Home / Search/ Connect to Data/Connect Cribl Search to Amazon S3

Connect Cribl Search to Amazon S3

Configure Cribl Search to query your Amazon S3 data.


Amazon Simple Storage Service (Amazon S3) is an object storage service that allows you to store and retrieve data from anywhere.

In this guide, you’ll set up a Dataset Provider and a Dataset to search objects in your Amazon S3 bucket.

Data transfer costs and other charges may apply. For cost and compatibility details, see the Data Transfer Charges and Storage Class Compatibility sections below.

Add an Amazon S3 Dataset Provider

A Dataset Provider tells Cribl Search where to query and contains access credentials. Here, you will add an Amazon S3 Dataset Provider.

To add a new Dataset Provider, select Data, then Dataset Providers, then Add Provider.
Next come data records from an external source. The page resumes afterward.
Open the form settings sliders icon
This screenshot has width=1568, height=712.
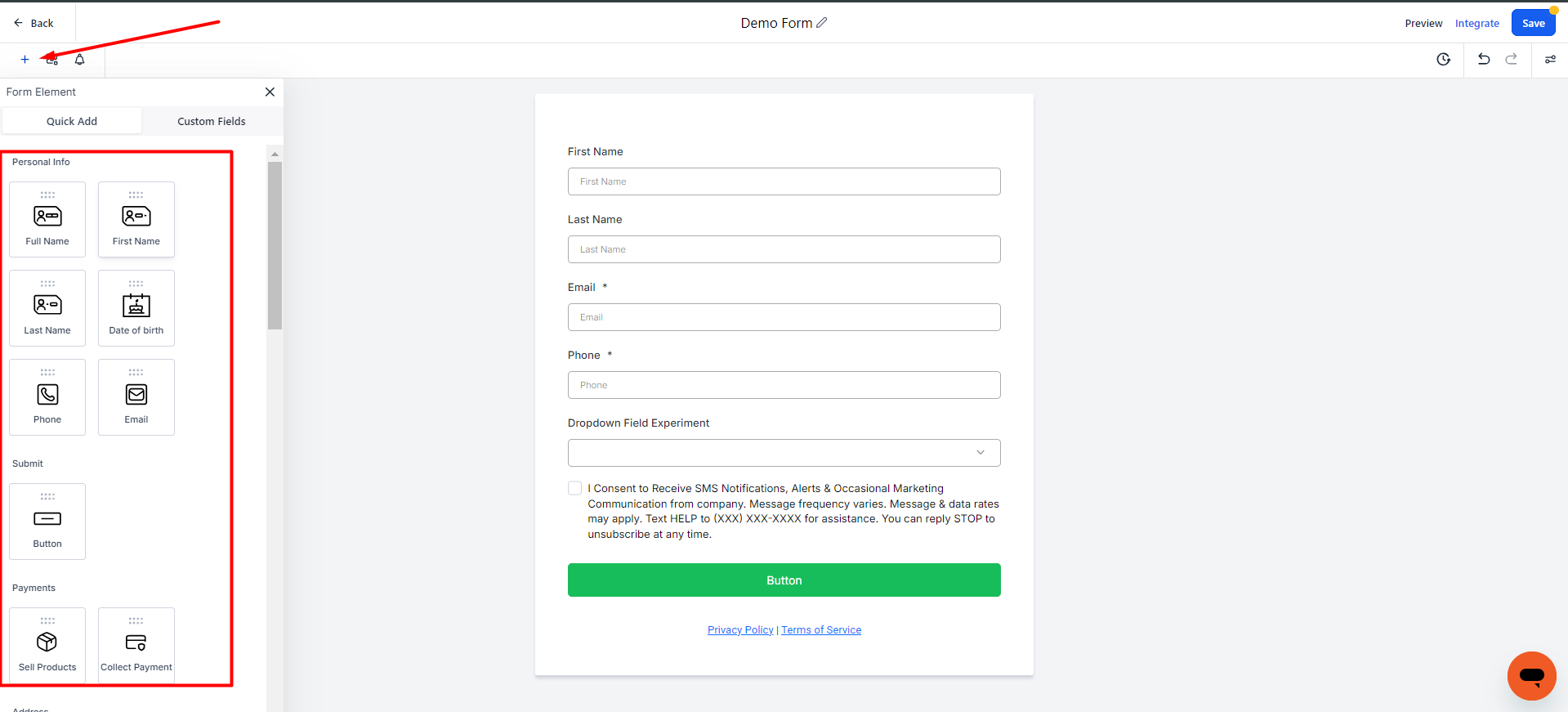click(1550, 60)
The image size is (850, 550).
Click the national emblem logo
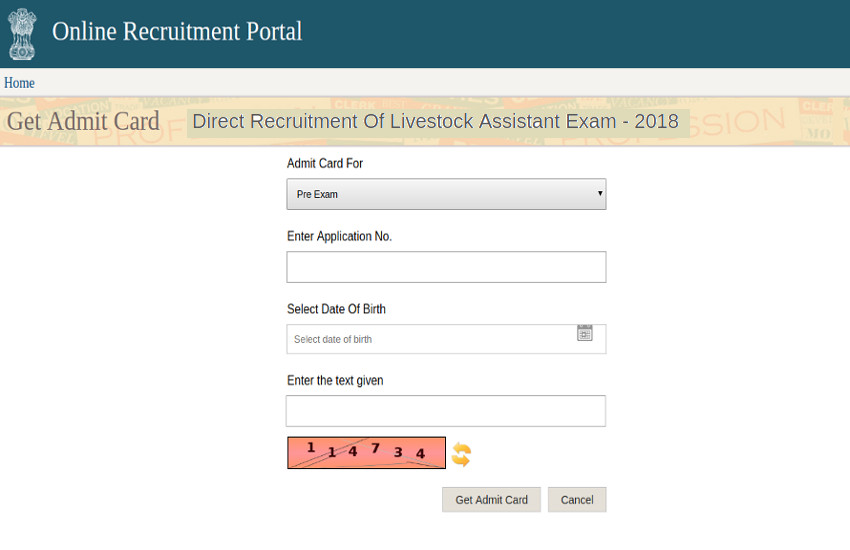pyautogui.click(x=21, y=34)
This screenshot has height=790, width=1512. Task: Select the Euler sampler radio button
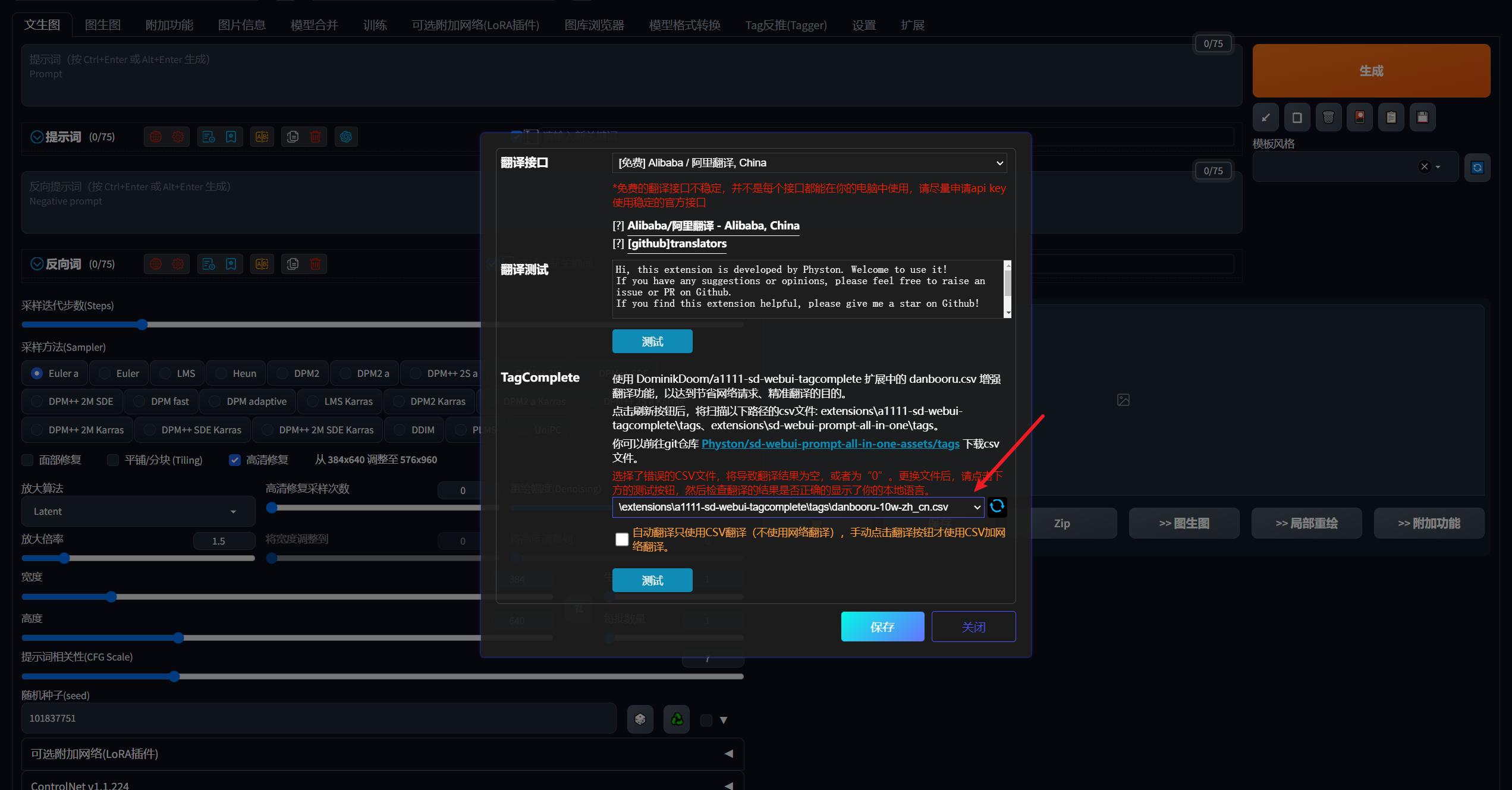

S3 Dataset Provider configuration
S3 Dataset Provider configuration

Basic Configuration

Configure the New Dataset Provider modal as follows:

  1. ID is a unique identifier for the Dataset Provider. This is how you’ll reference it when assigning Datasets to it. Start the ID with a letter; the rest of the ID can use letters, numbers, (for example, my_dataset_provider_1)
  2. Description is optional. Here, you can enter a summary that will clarify this Dataset Provider’s purpose to other users.
  3. Set the Dataset Provider type to Amazon S3.
  4. Authentication method provides two options, Assume Role and AWS keys. For details on configuring each option, see Authentication Method below.

Advanced Settings

This section provides the following optional configurations:

  • Endpoint: S3 service or compatible endpoint. If empty, defaults to AWS Region-specific endpoint.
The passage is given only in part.